第34話: 商業ギルドとの交渉
リハルトでの冒険者ギルドでの納品を終え、ミツルたちは次なる目的地である商業ギルドに訪れた。
興奮の中で冒険者たちとの成功を胸に、商業ギルドでの取引をサポートしてくれたバルドックにも感謝の意を表し、友人として別れを告げる。
商業ギルドのギルドマスター、オルガのオフィスに通されると、内部は洗練された装飾と品物で溢れており、交渉の場としての重厚感が漂っていた。
オルガは肝の据わった人物で、長年にわたりリハルトの商業発展に寄与してきたベテランだ。
「やあ、ミツル。今回はどんな商品を持ってきてくれたのかな?」オルガの声は興味と期待に満ちている。やはり冒険者ギルドでの評判が早速彼の耳に届いているようだった。
ミツルは用意してきた蜂蜜とミードをオルガに見せながら、その詳細を説明する。
「これは、前回お持ちした蜂蜜以外に新たな薬草から採取した蜂蜜です。そしてミードも熟成期間別に幾つか持ってきました!冒険者ギルドでは好評でしたよ!」と商品の説明をし始める。
オルガはそれを試飲し、「確かに品質は申し分ない。とても良いものを持ってきたね。以前君達に伝えた条件は満たせそうなのかね?」とかなり商売に関してシビアな目を向けつつも、その意味を理解しようと努めていた。
ベリル村との共同運営で新たな養蜂場やミード製作所の計画の話や冒険者ギルドにお願いした依頼内容を伝え条件を満たし、今後の取引をするにつれオルガの懸念事項は払しょくできるだろう!と言う旨をミツルが話した。
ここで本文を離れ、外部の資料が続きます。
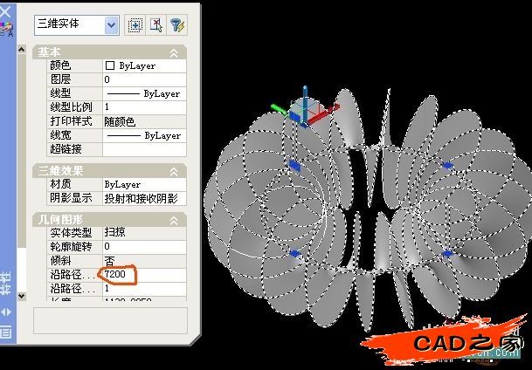
Task: Click the 图层 value field showing 0
Action: click(x=144, y=79)
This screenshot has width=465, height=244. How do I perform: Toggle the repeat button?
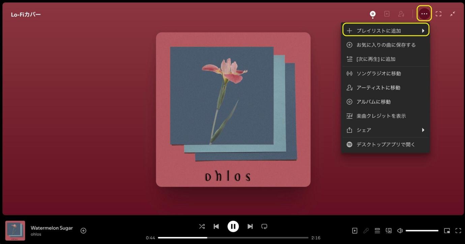tap(264, 226)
「実際のところ、貴族からも問い合わせがあるんだ。ミツルが持ってきてくれた蜂蜜を求める声が日々増えている。この品々が貴族たちの間でも評判になることは間違いないね」と、オルガは商機を嗅ぎ取っている。
「それならば、需要の高い蜂蜜の他に、ロイヤルゼリーやプロポリス、蜜蠟や巣蜜といった高級志向の商品も少量ながら用意できるかもしれません。これらは普通の蜂蜜よりもさらに高い価値を持っているので、貴族向けには最適かと」とミツルは新たな提案をする。
オルガは興味を深め、ミツルの提案に対して前向きな姿勢を見せた。
彼との今後の提携をさらに強固にするため、詳細な計画や出荷ルート、協力体制を話し合い、まずは試験的に少数を貴族向けに提供してみる事となった。
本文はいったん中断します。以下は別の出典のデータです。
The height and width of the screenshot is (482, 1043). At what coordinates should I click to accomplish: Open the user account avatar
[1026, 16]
「君たちの提案は実に魅力的だ。これを機に、共にビジネスを拡充していこう」とオルガは決意を新たにした様子で、二人は固く握手を交わす。
交渉が無事にまとまり、ミツルたちはリハルトでの大きな成功を心に刻みつつ、今後の計画に期待感を高めていた。
フローリア村とベリル村の努力が、更なる飛躍のステップとなり、彼らの名声はより遠くまで広がっていくだろうという確信に満ちている。
この成功を足掛かりに、ミツルと仲間たちはより一層力を合わせて新たな冒険を進め、彼らの持つ情熱と知識で、未来を切り拓いていく決意を固めるのであった。